But please calm down, no one was attacking you PERSONALLY!

By the way, someone brought up the topic of there being hardly any racism towards blacks in the U.S., if it's okay with you, I'd thought I'd respond.  

The topic of Blacks in Latin America IS also related to the topic of Blacks in the U.S., AND throughout the world.  So.....I may show similarities as well as differences, especially since the topic was brought up by others, and I was responding.  

No one was making a political statement, but If I so choose to, then I will.  I was posing a question, for others to come to their own conclusions.

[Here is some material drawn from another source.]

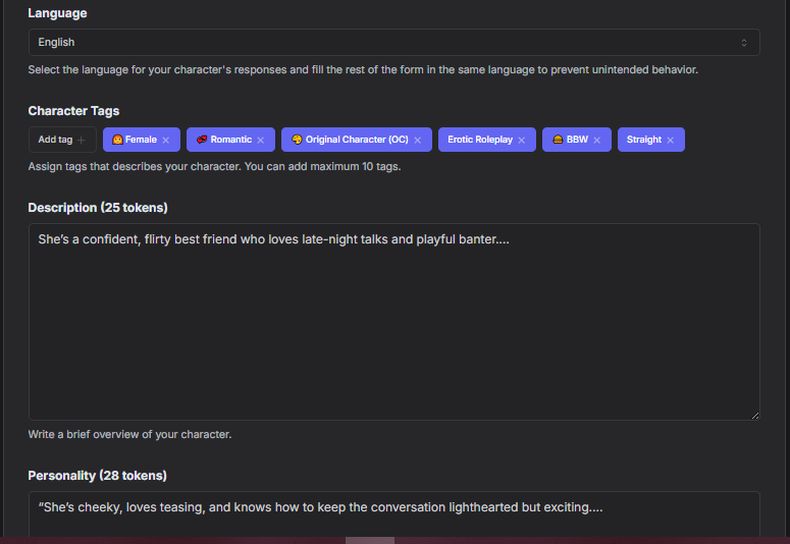Remove the Erotic Roleplay tag

pyautogui.click(x=521, y=140)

And by the way this forum IS about Blacks in Latin America, I would say that this is the perfect time to make a political statement which pertains to the topic.


----------



## SpiceMan

Well, maybe you don't know this and I jumped out to conclusions but is good nettiquette (internet etiquette) to avoid caps. Typing in caps is considered yelling. Try using bold or italics to add emphasis. (which are handily available on this forum). Or putting the word you want to emphasize between underscores (like _this_ < conveys  that it's underlined), between slashes (like /this/, italics), or asterisks (like *this*, bold) if you find taking your hands off the keyboard and reaching the mouse annoying (no sarcasm, I find it annoying). You can also use the CTRL-B (bold), CTRL-I (italics), CTRL-U (underline) key combinations (greatly appreciated by me).

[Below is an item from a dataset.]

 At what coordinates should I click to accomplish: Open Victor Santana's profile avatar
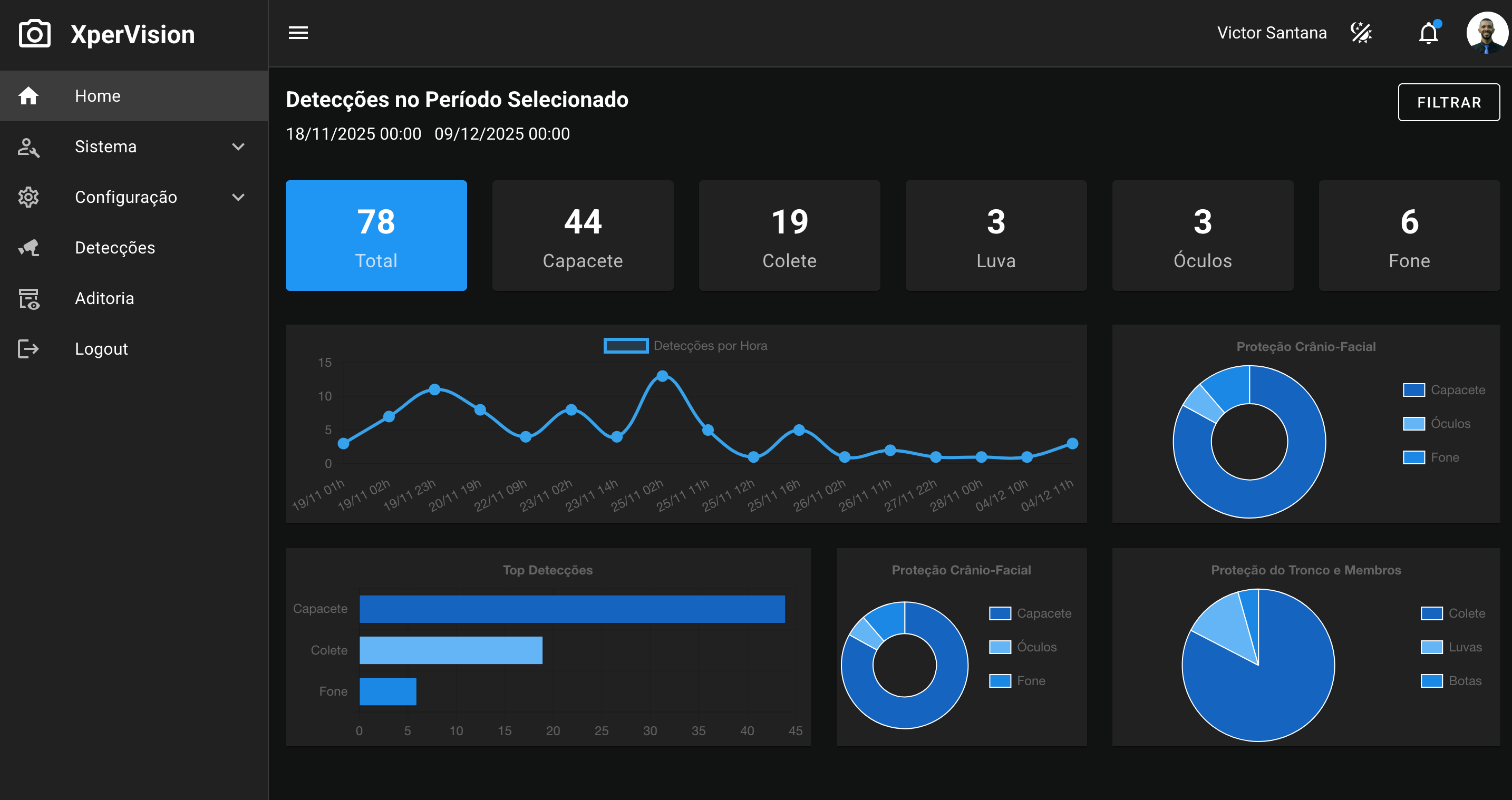pos(1486,33)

On a side note, this forum is about languages. This thread is about blacks in LA.

I've only been long enough as to grasp if there's racism or not in a country only in Argentina and Brazil. I'm not saying there are no racist people there (there are lots of kinds of people in any given country), but if you ask me if I think Argentina or Brazil are racists countries, I'd reply with a confident "no".


----------



## tvdxer

Cuando estaba en Costa Rica, habia un numero sorpresante de negros, y no fui a Limon (los negros ticos se limitaron a este provincia hasta ~1950).  Que encontre como muy diferente es que hablaba como Latinos / Ticos!  Lo siento....pero fue interesante  .

No me parece que habia mucha discriminacion y racismo hasta los negros.  Los Chinos alla tenia fama de juntarse con pandillas / crimen, que es mucho, mucho al contrario de aqui, donde son sabidos los Chinos como personajes que trabajan muy duro.  

De cualquier modo, a muchos no les gustaban los Nicaraguenses.


----------



## tiadelabahia

leonardo956 said:
			
		

> Here in Mexico, Blacks were brought a long time ago, and there were very few. You can't find any Black people in Mexico because they are so mixed into our race. Us Mexicans are a mixed blooded people, and the little Black people that were brought to Mexico are just as mixed into us as the Spaniards, so you are very unlikely to find any Black people here. You will find from time to time someone who has some black features, or someone who's skin is black, but his face is very unlikely to have of the feature from the Blacks from the USA.
> 
> Here in Mexico, it's not offensive to call someone Black, simply because, d-uh!What else are you going to that person? Most people in Mexico when they hear for the first time the big deal Americans make about it, just laugh and ask why is it offensive?


 
Actually, Blacks FIRST arrived in Mexico as Explorers before the Spanish, then they also arrived WITH the Spanish, they were also BROUGHT by the Spanish as slaves.  I've actually read, that there was a large percentage of Blacks at one point in Mexico.  Blacks typically live along the coast, although there may not be many people that look or identify as blacks.


----------



## SofiaB

http://forums.terra.com/foros/deportes/actualidad_C5/actualidad_mexicana_F73/foro_P5660
Hay comentarios sobre los de origen africano en México.


----------



## Gustavoang

tiadelabahia said:
			
		

> Actually, Blacks FIRST arrived in Mexico as Explorers before the Spanish, then they also arrived WITH the Spanish, they were also BROUGHT by the Spanish as slaves.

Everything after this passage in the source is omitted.